A idéia que me atingiu, ali na praia – e me atingiu de fato, fazendo-me mesmo cambalear – foi que se o Eterno Princípio residia naquele Espinho recurvo que eu trouxera ao pescoço durante tantas léguas, e se ele agora residia no novo Espinho que eu acabava de colocar ali, então ele residia também em todas as coisas, em todos os espinhos de todos os arbustos, em todas as gotas dágua do mar.  O Espinho era uma Garra sagrada porque todos os espinhos eram Garras sagradas; a areia em minhas botas era areia sagrada, porque vinha de uma praia de areias sagradas.  Todas as coisas tinham se aproximado do Pan-Criador e O tinham tocado, porque todas as coisas tinham brotado de Sua mão.  O mundo inteiro era uma relíquia.  E eu arranquei minhas botas, que tinham viajado comigo desde tão longe, e as arremessei às ondas, porque eu não devia pisar calçado em solo santo.
(The Citadel of the Autarch, p. 258)

O “Livro do Novo Sol” mereceu um glossário-estudo de Michael Andre-Driussi, Lexicon Urthus (1994), que se tornou uma referência obrigatória para qualquer estudioso da obra, bem como para seus tradutores.

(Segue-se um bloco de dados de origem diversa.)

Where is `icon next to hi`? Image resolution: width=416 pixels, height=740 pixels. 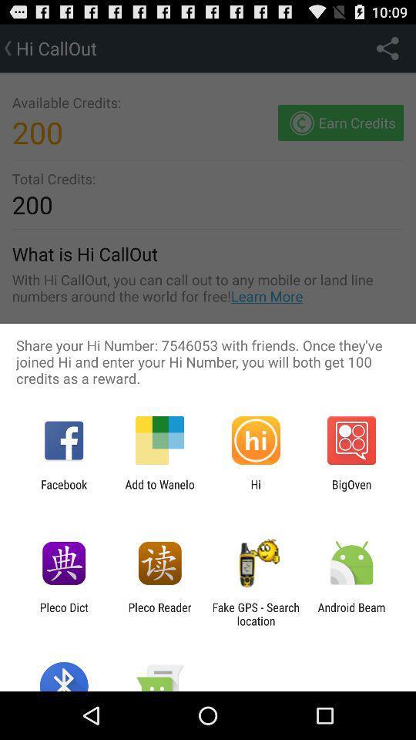
icon next to hi is located at coordinates (159, 490).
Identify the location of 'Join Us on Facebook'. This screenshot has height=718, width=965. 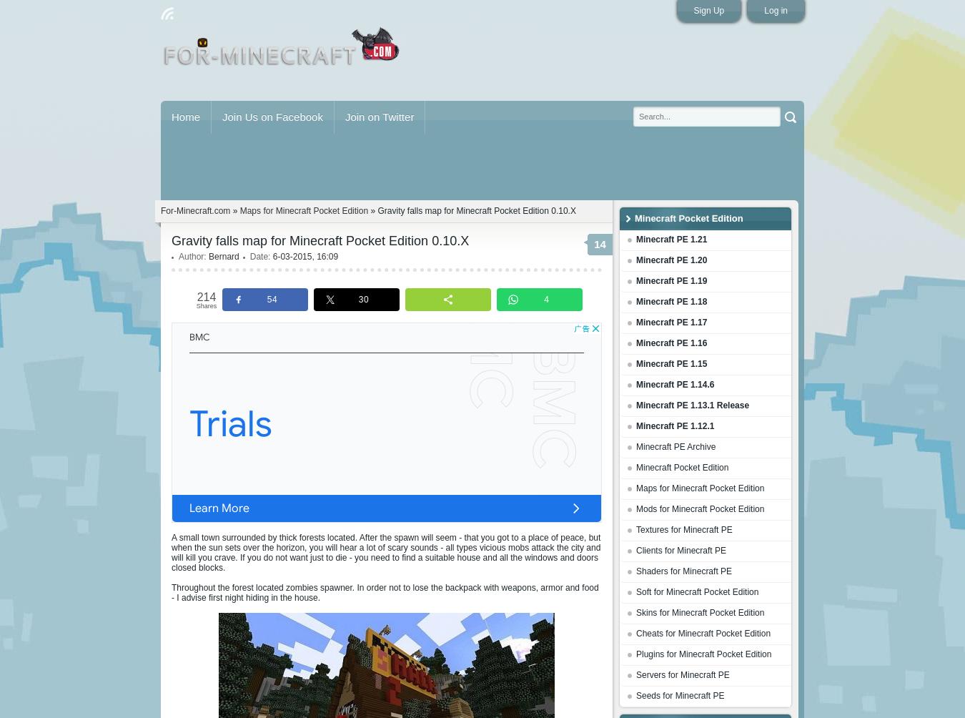
(222, 116).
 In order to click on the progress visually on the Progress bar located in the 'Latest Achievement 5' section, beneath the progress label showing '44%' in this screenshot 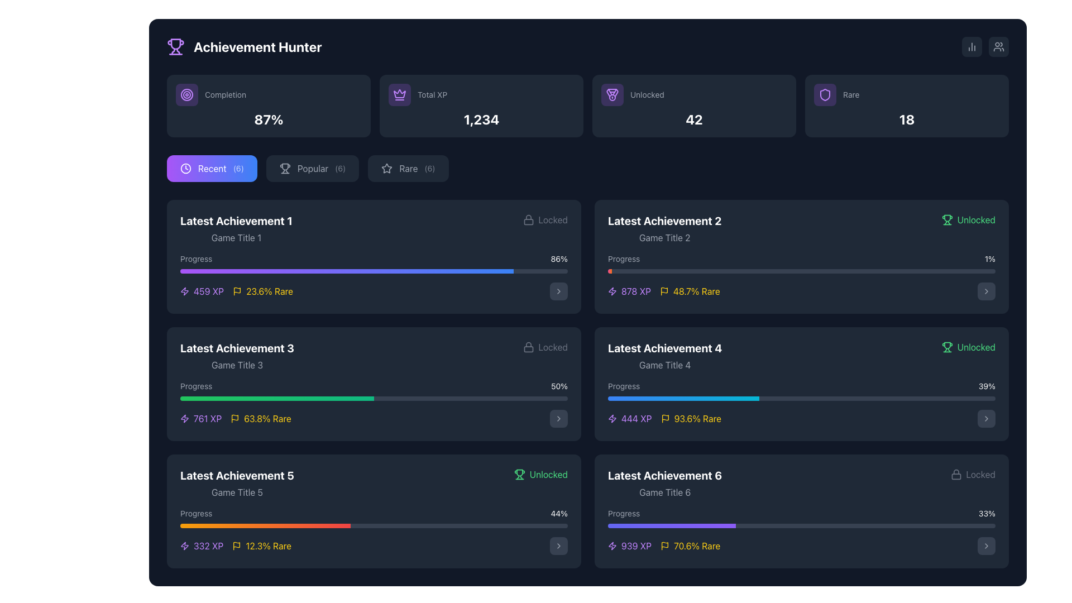, I will do `click(374, 525)`.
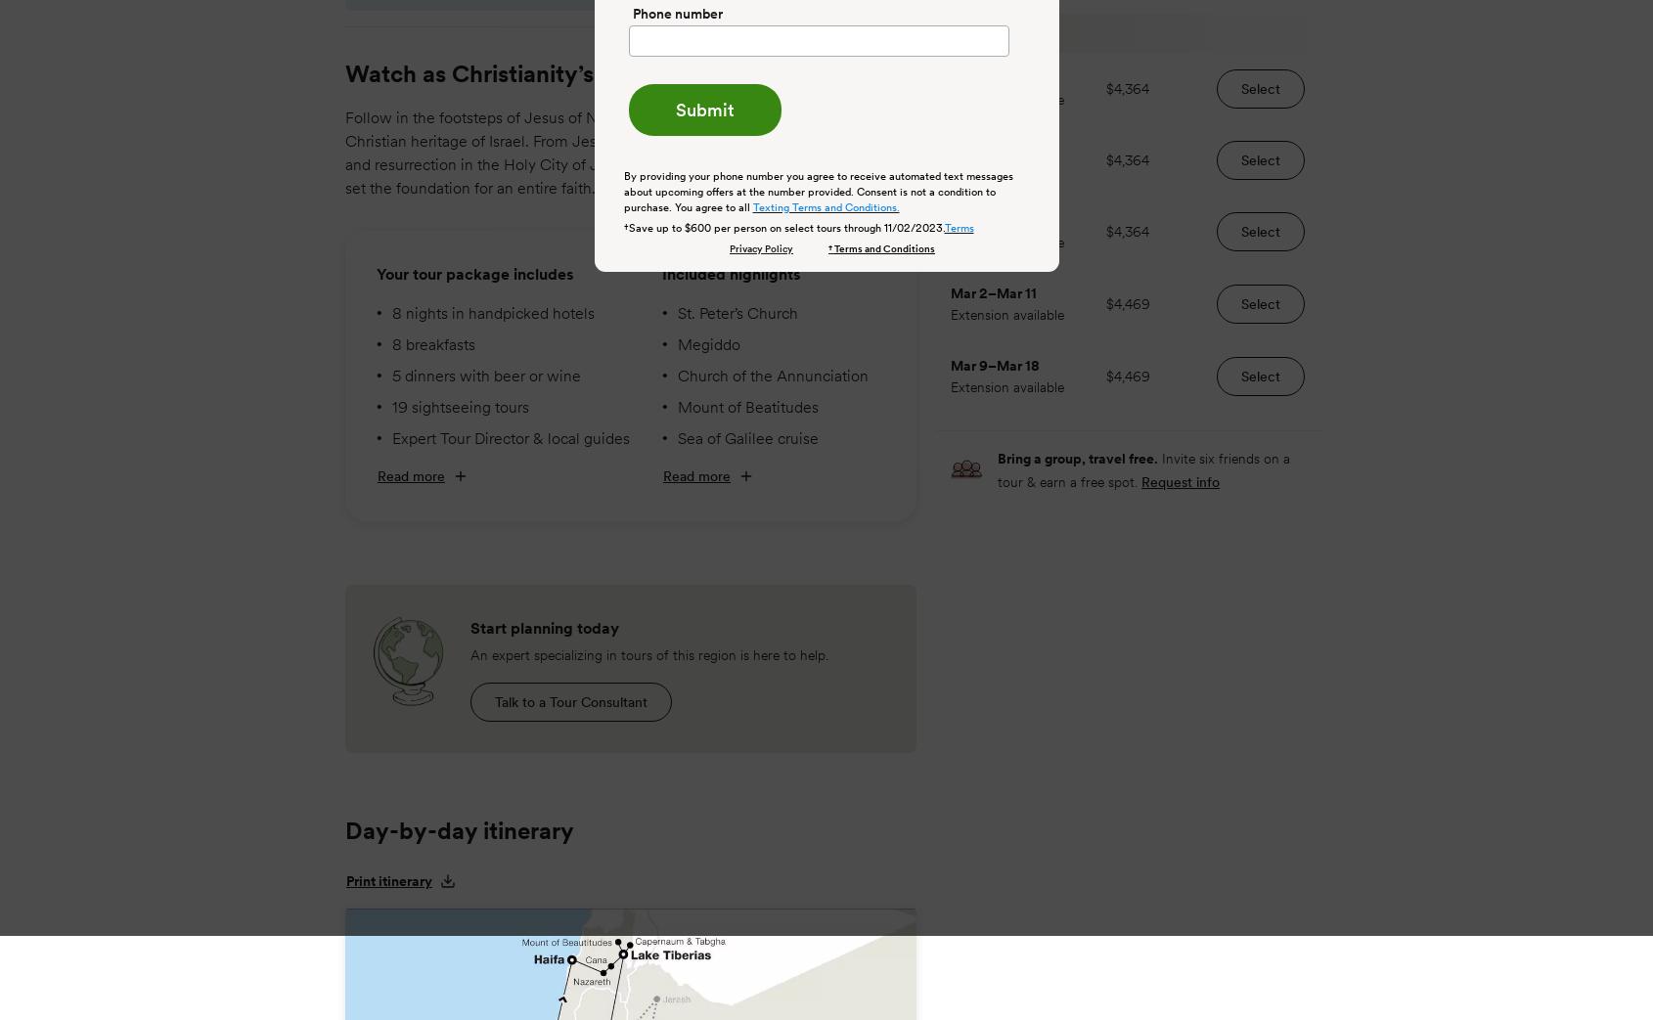  Describe the element at coordinates (433, 341) in the screenshot. I see `'8 breakfasts'` at that location.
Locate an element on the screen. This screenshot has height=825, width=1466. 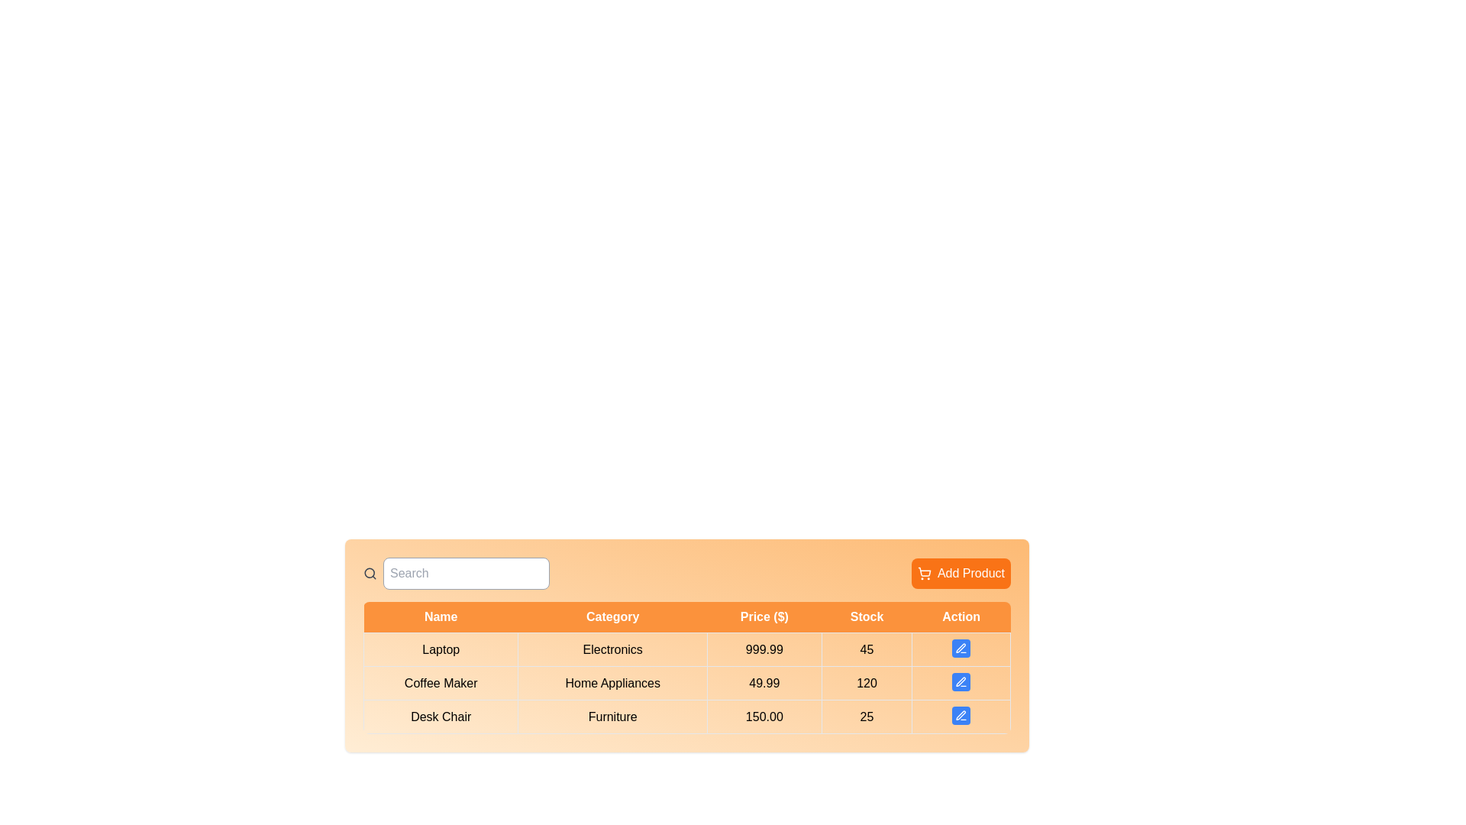
the pen icon edit button located in the last column of the second row within the data table is located at coordinates (961, 681).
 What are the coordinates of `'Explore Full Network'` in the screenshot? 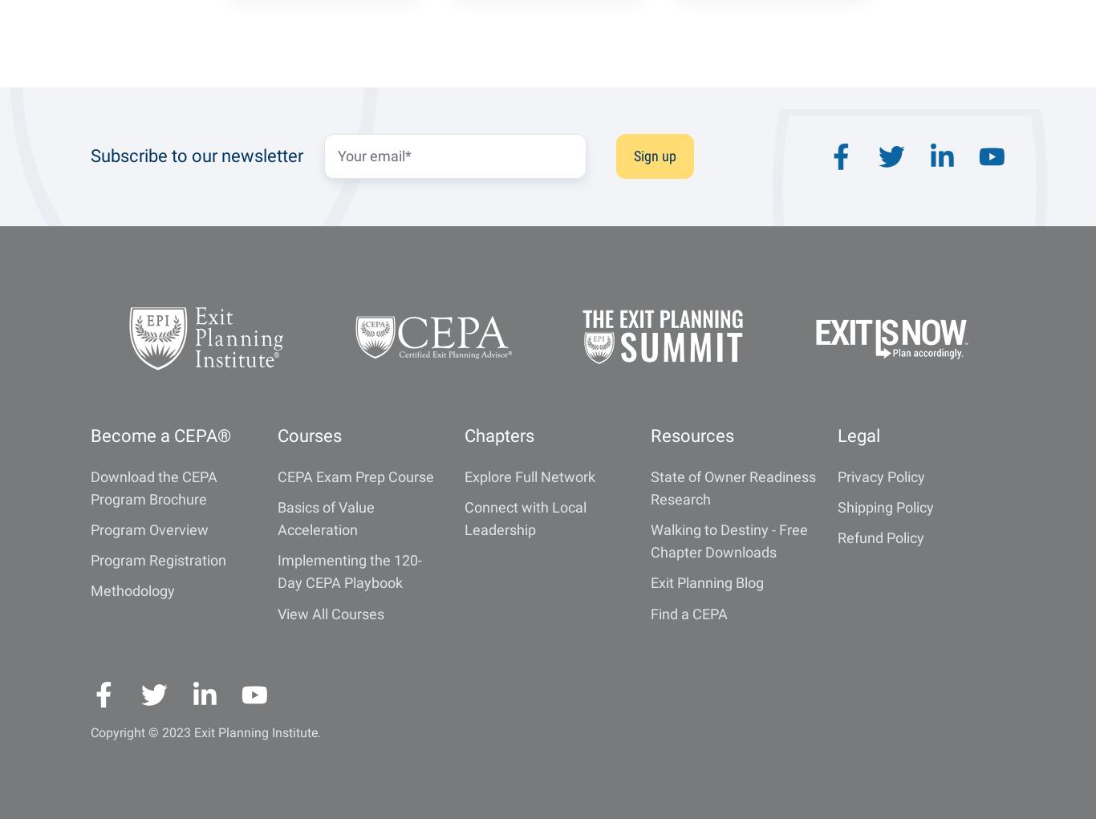 It's located at (462, 476).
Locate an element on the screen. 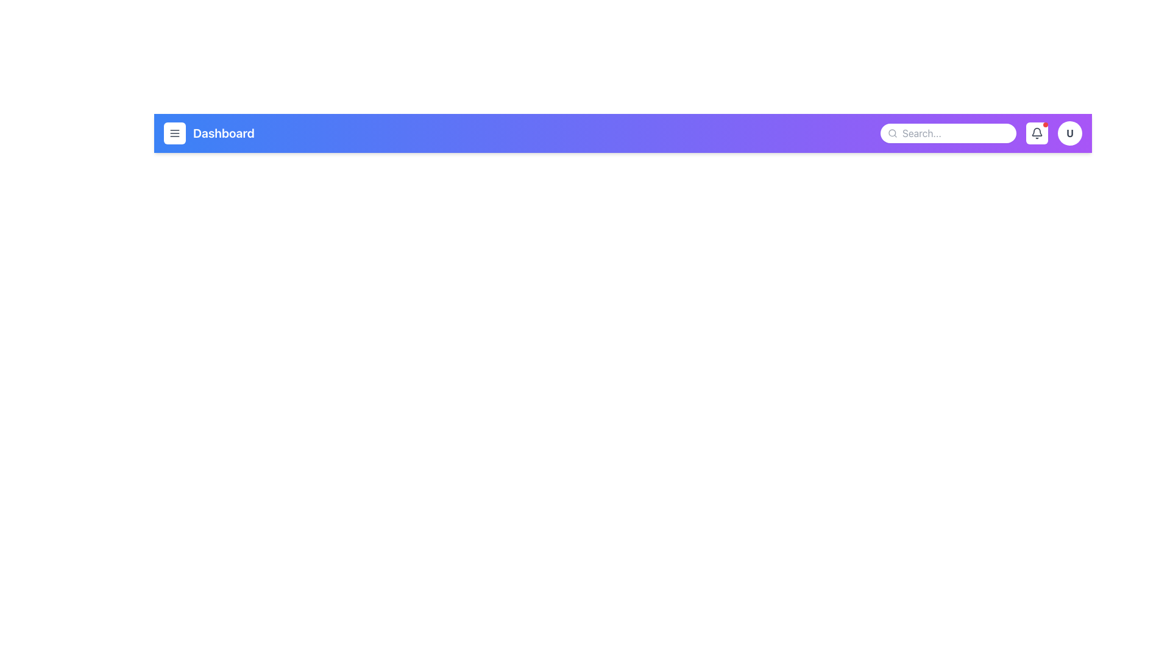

Os quatro romances ganharam um total de 7 prêmios e 16 indicações.


A obra de Wolfe é de um perfil único na FC norte-americana. Por um lado, ele era um engenheiro de formação, um articulador rigoroso de efeitos, com um olho sempre atento para a plausibilidade dos cenários delirantes que concebia. Por outro, era um humanista da velha escola européia e posso compará-lo a Jorge Luís Borges e a G. K. Chesterton, pela riqueza e  variedade de referências culturais. E tinha, como tantos garotos de sua idade, uma formação de leitor criado na jângal inesgotável da pulp fiction dos anos 1930-40-50.

Isso que vocês chamam de “nada” é o que mantém todas as coisas separadas umas das outras. Quando ele desaparecer, todos os mundos nascerão.
(The Fifth Head of Cerberus, p. 95)







Um comentário:

Daniel disse...

Bráulio
Excelente texto. Já tinha lido mas não conseguia comentar pois o proxy da empresa onde trabalho barrava. Acho que foi a única homenagem feita ao Wolfe por um autor de grande nível no Brasil ou mesmo dentro da imprensa. Sua traduçao do texto do Wolfe já se tornou clássica. Espero que algum dia você possa traduzir todo o Livro do Novo Sol.

ps Estou na torcida de mais livros de FC escritos por você.